UM faculty survey: Most support mandatory COVID-19 vaccination

Karen Bouffard
The Detroit News

Most instructors at the University of Michigan think COVID-19 vaccination should be mandatory for all faculty, staff and students, with limited medical or religious exceptions — or if not, instructors should be able to opt out of in-person instruction, according to results of an informal survey obtained by The Detroit News. 

Faculty Senate members, clinical faculty and lecturers were asked whether they would support a university mandate that all students, faculty and staff be vaccinated, with limited medical and religious exceptions — an expansion of a current requirement for students who want to live on the Ann Arbor campus this fall.

The instructors also were asked if they should be able to opt-out of in-person teaching, should such a mandate not be adopted. 

"I strongly believe vaccination is necessary at an institution of our size," said Faculty Senate Chairman Allen P. Liu, who sent out the survey. "The vaccine is probably the most effective tool for us right now, and it puzzles me that we aren't actually using the best tool that is available to ensure the safety of faculty, staff and students."

Among the Faculty Senate, 1,484 out of 4,297 members responded to the survey, with 89.1%, or 1,305, saying Yes, they support mandatory vaccinations for all students, faculty and staff.

Among clinical faculty, 487 of 2,024 responded, with 88%, or 418, voting Yes on the vaccine requirement.  And among 399 of 1,169 lecturers who responded, 85.1%, or 339, said they support a mandate. 

Asked if instructors should be able to opt out of in-person teaching if the University of Michigan doesn't mandate vaccinations, 76% of Senate Faculty members, or 1,054 of those who responded, said instructors should be able to opt out.  

Among clinical faculty, 67.3%, or 288 of those who responded, think faculty should be able to opt out of in-person teaching if vaccinations are mandated, as did 89.5% of lecturers, or 333 respondents. 

The question of whether COVID-19 vaccination should be mandatory has been hotly debated across the country, and some Michigan institutions have adopted vaccine requirements.

All Henry Ford Health System workers are required to vaccinated by Sept. 10, while the private University of Detroit Mercy is requiring all students, staff and faculty to be fully vaccinated by Aug. 16 for the fall term. 

Delta Air Lines, which has a main hub at Detroit Metro Airport, is mandating that new employees but not existing staffers be vaccinated against COVID-19.

Liu said he's written University of Michigan President Mark Schlissel, Provost Susan M. Collins and Jordan B. Acker, chair of the Board of Regents about the issue.
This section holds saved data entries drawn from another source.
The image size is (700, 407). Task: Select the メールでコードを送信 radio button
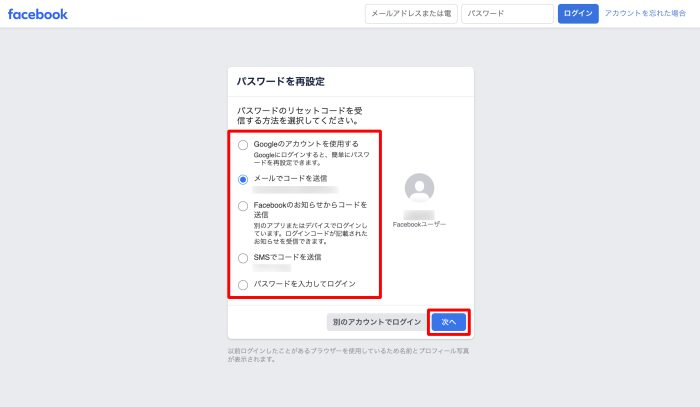pos(243,179)
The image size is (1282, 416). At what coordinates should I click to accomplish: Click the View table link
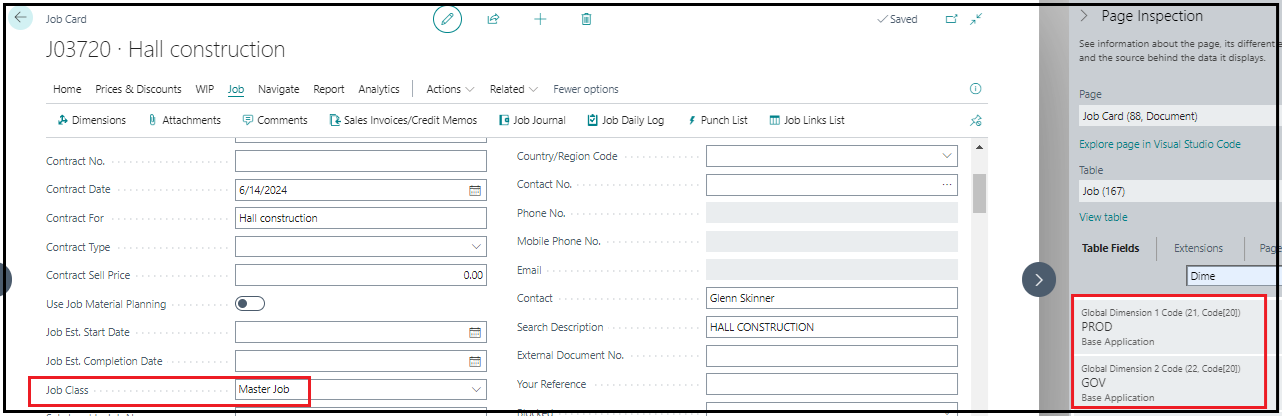coord(1103,217)
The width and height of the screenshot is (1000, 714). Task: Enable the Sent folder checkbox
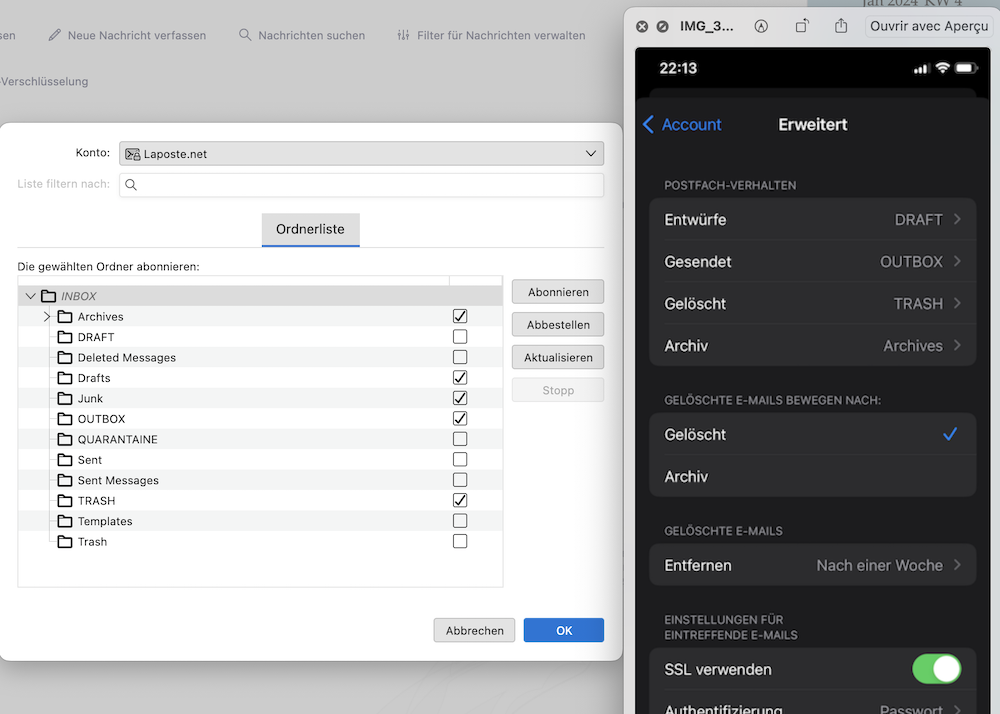(x=460, y=460)
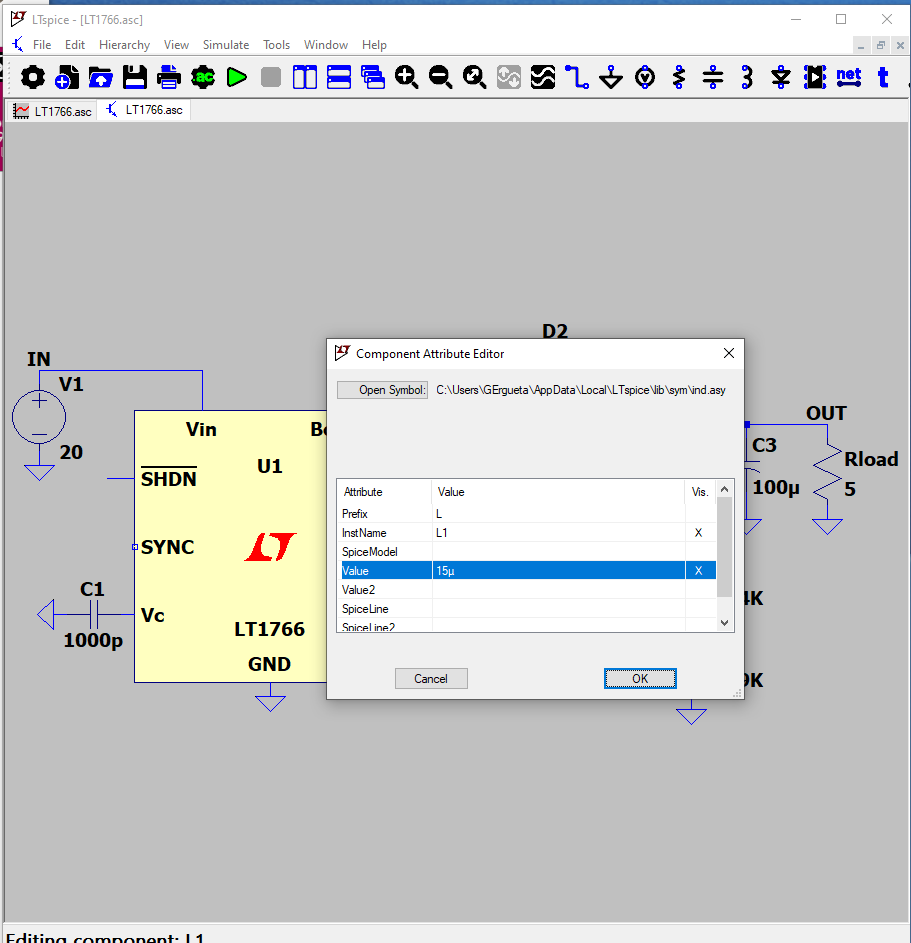Toggle visibility cell for SpiceModel row

pos(699,552)
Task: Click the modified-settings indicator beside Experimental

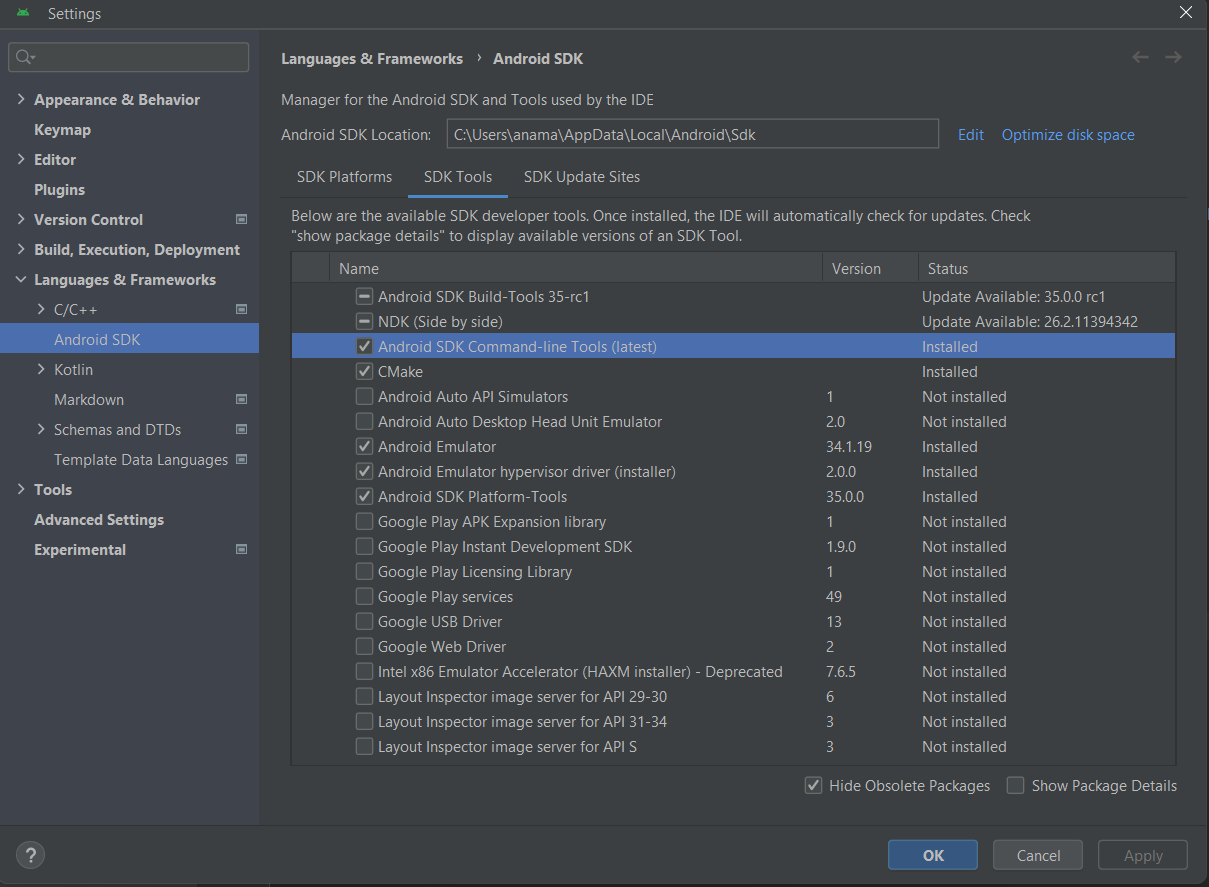Action: (241, 549)
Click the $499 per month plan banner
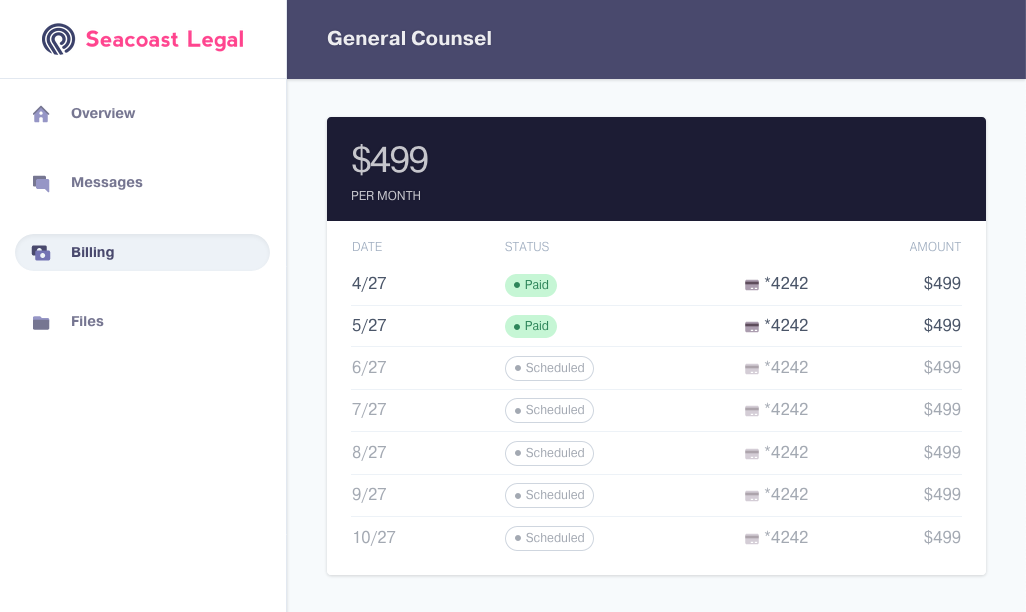1026x612 pixels. coord(656,168)
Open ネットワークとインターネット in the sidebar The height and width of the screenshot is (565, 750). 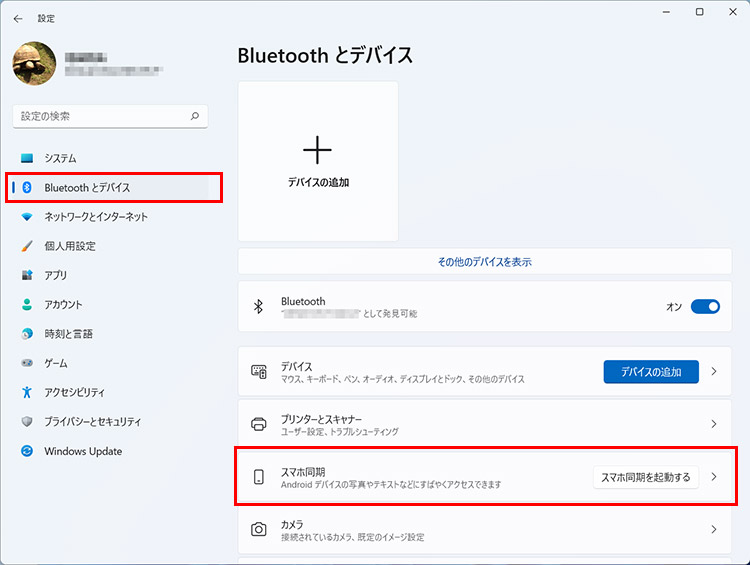point(95,217)
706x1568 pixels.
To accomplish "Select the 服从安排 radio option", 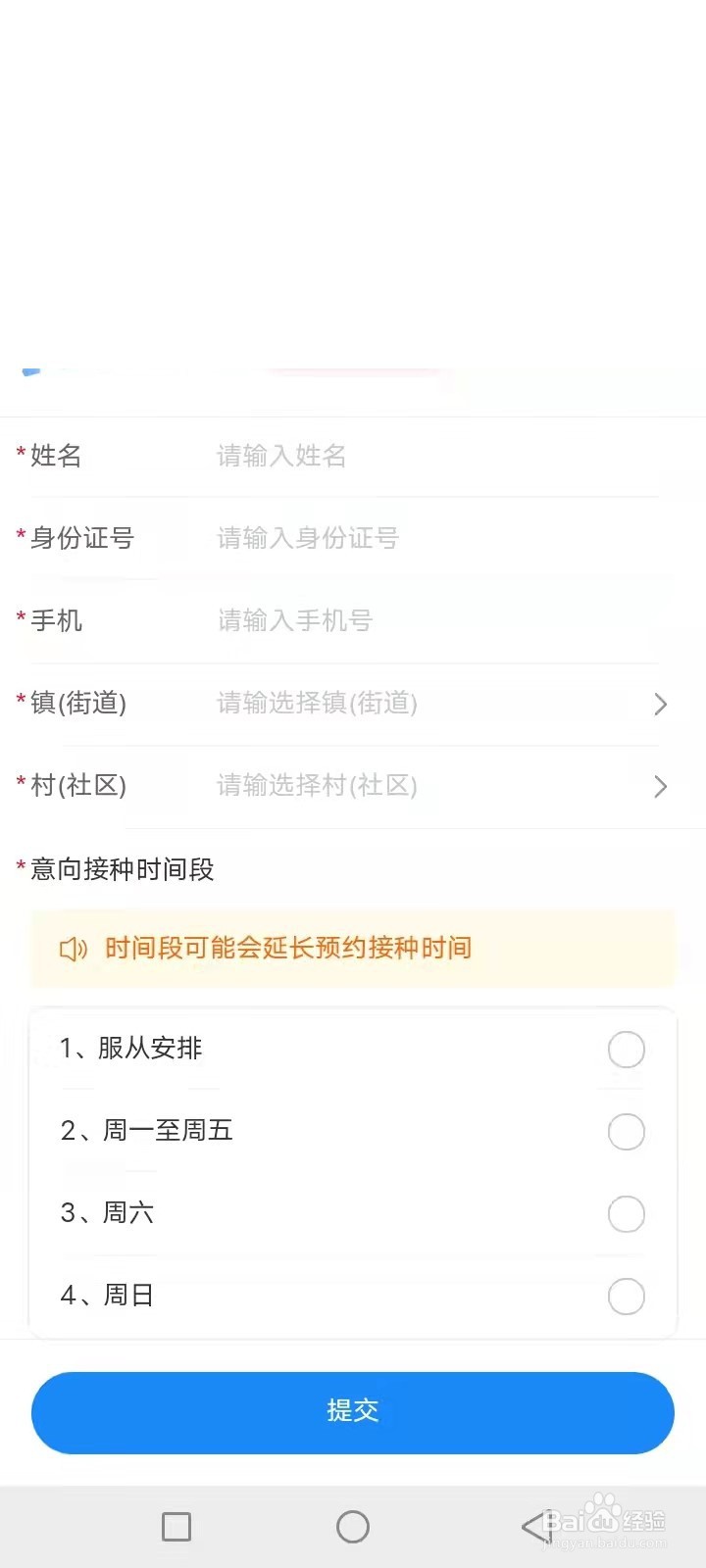I will pos(627,1050).
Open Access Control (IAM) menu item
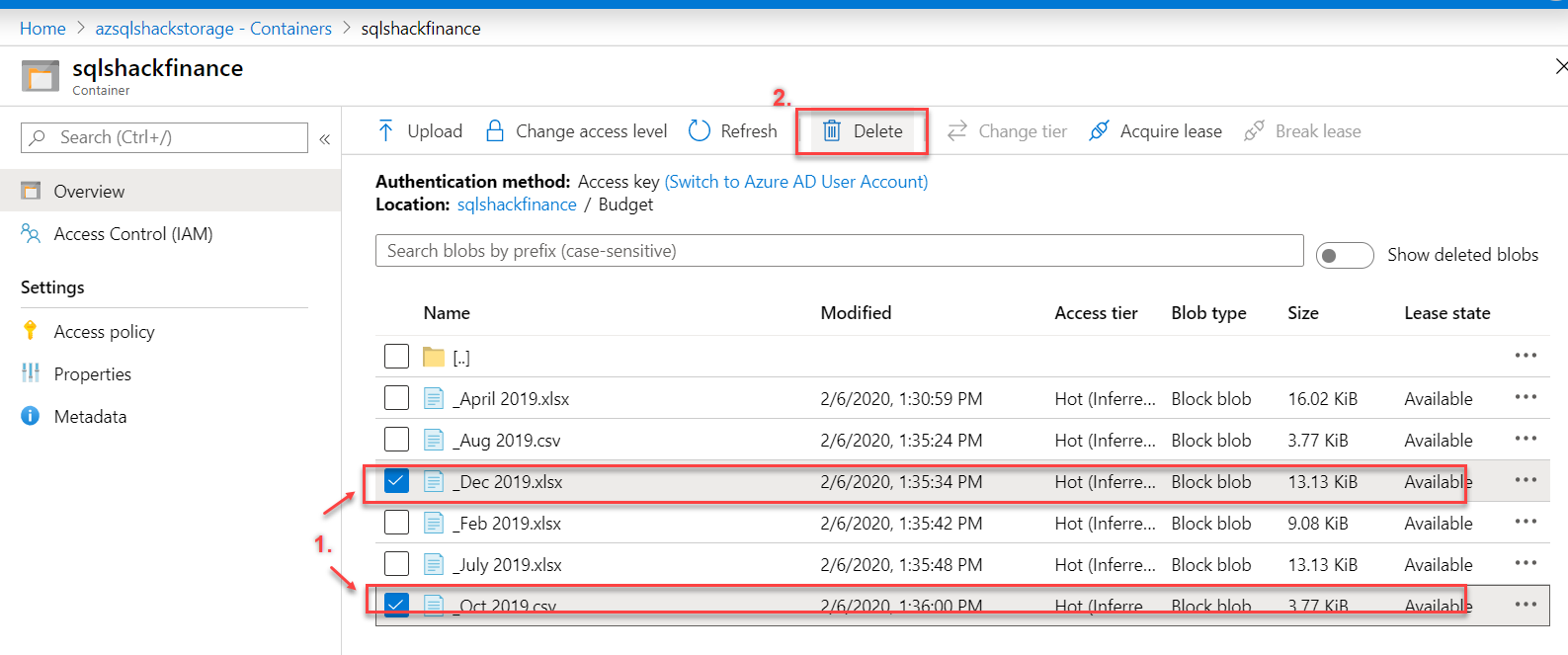Image resolution: width=1568 pixels, height=655 pixels. 133,234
Even if a mandate is adopted he added, it could not be implemented before the start of the fall term due to the length of time it takes for people to receive both doses of a two-dose COVID-19 vaccine. 

"The administration has received the ballot results from the faculty and will be looking into this further," Liu said. "They are looking at considering various types of mandates in the future."